El ministro disertó ayer en la apertura del seminario "Economía Informal y Estrategias de Desarrollo", organizado por la fundación Ciudad de Montevideo y la fundación Konrad Adenauer, y señaló que si la actividad informal tuviera una presión fiscal moderada el porcentaje mencionado representaría una evasión fiscal anual de entre U$S 750 millones y U$S 1.000 millones.
Pérez del Castillo señaló que los trabajadores informales "requieren de contemplación" y deben ser protegidos, buscándose su incorporación gradual a la formalidad.
COSTOS. La informalidad tiene gran cantidad de costos asociados entre los que figuran la utilización de mano de obra no calificada, una productividad menor, la falta de acceso a un crédito de tasas razonables que lleva a que recurra a la usura, el pago de sobornos en ocasiones, la dispersión de la producción, etcétera, mencionó el ministro.
Se mostró partidario de impulsar un "círculo virtuoso" de formalización que incremente la recaudación y la cantidad de contribuyentes mediante la aplicación gradual de presión fiscal sobre el sector informal.

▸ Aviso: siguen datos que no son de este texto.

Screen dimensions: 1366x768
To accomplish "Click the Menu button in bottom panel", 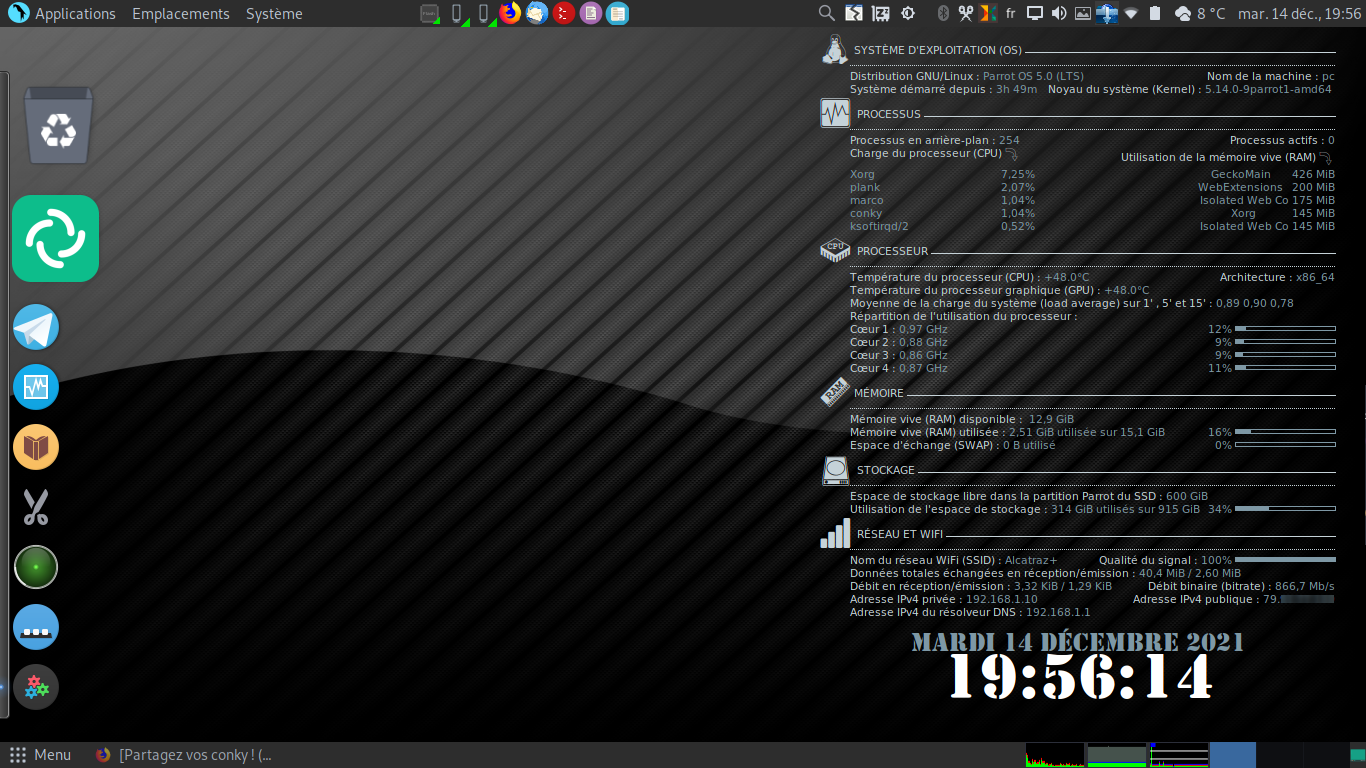I will point(40,755).
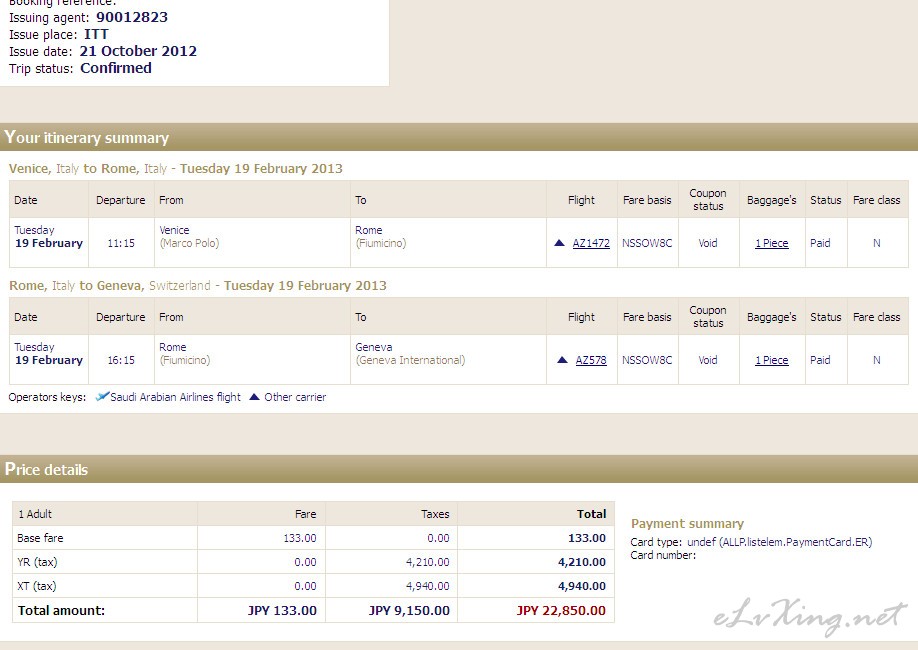Click the Other carrier triangle legend icon
This screenshot has height=650, width=918.
[254, 396]
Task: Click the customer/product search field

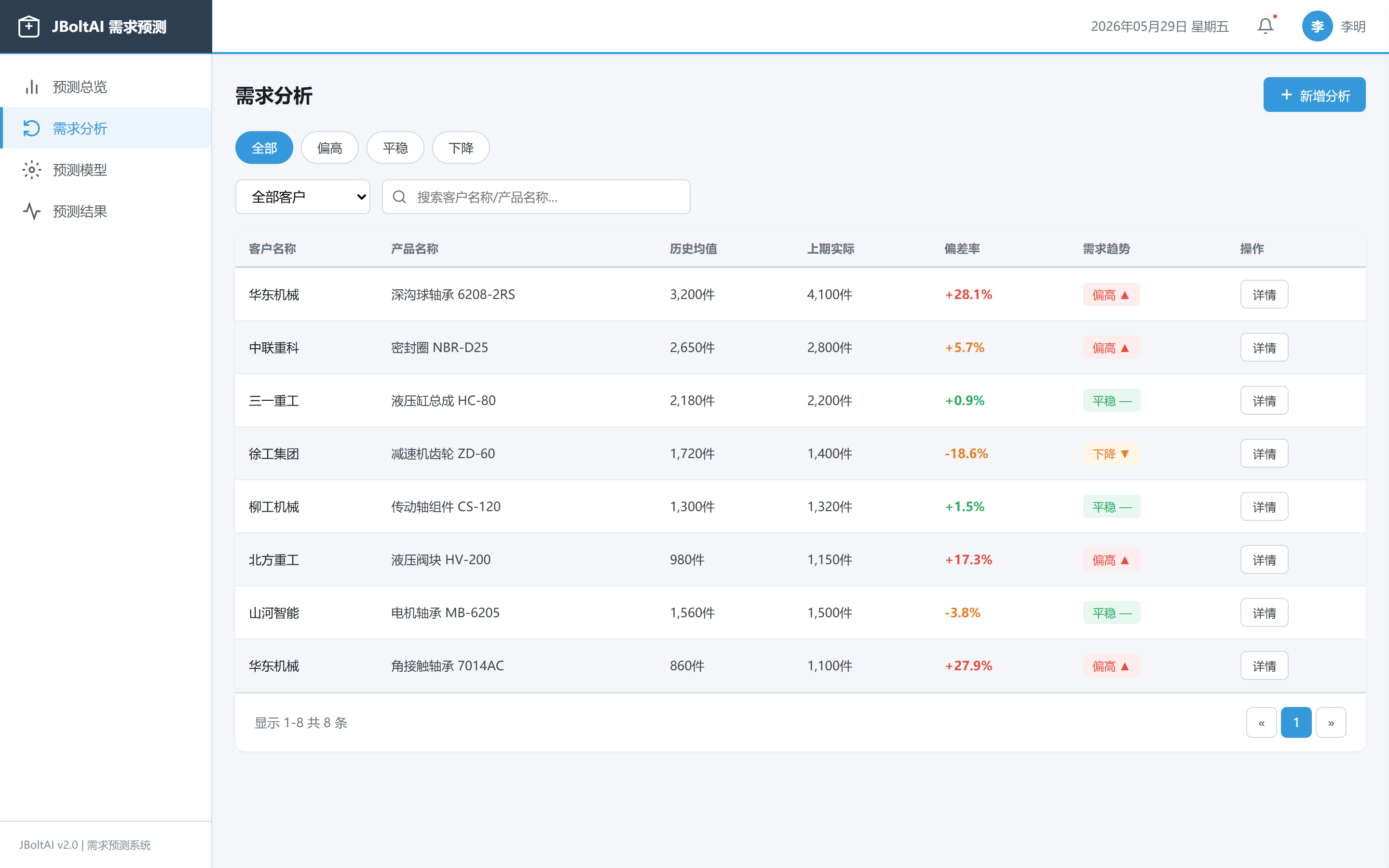Action: 536,197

"Las políticas diferenciadas para cada tipo de contribuyente permiten atender eficientemente sus necesidades y facilita el control del cumplimiento", señaló. La informalidad es producto "del elevado tamaño y peso del Estado, de las sucesivas crisis regionales y de la globalización. Los intentos de formalización de quienes tienen voluntad de trabajar deben ser apoyados y alentados", indicó.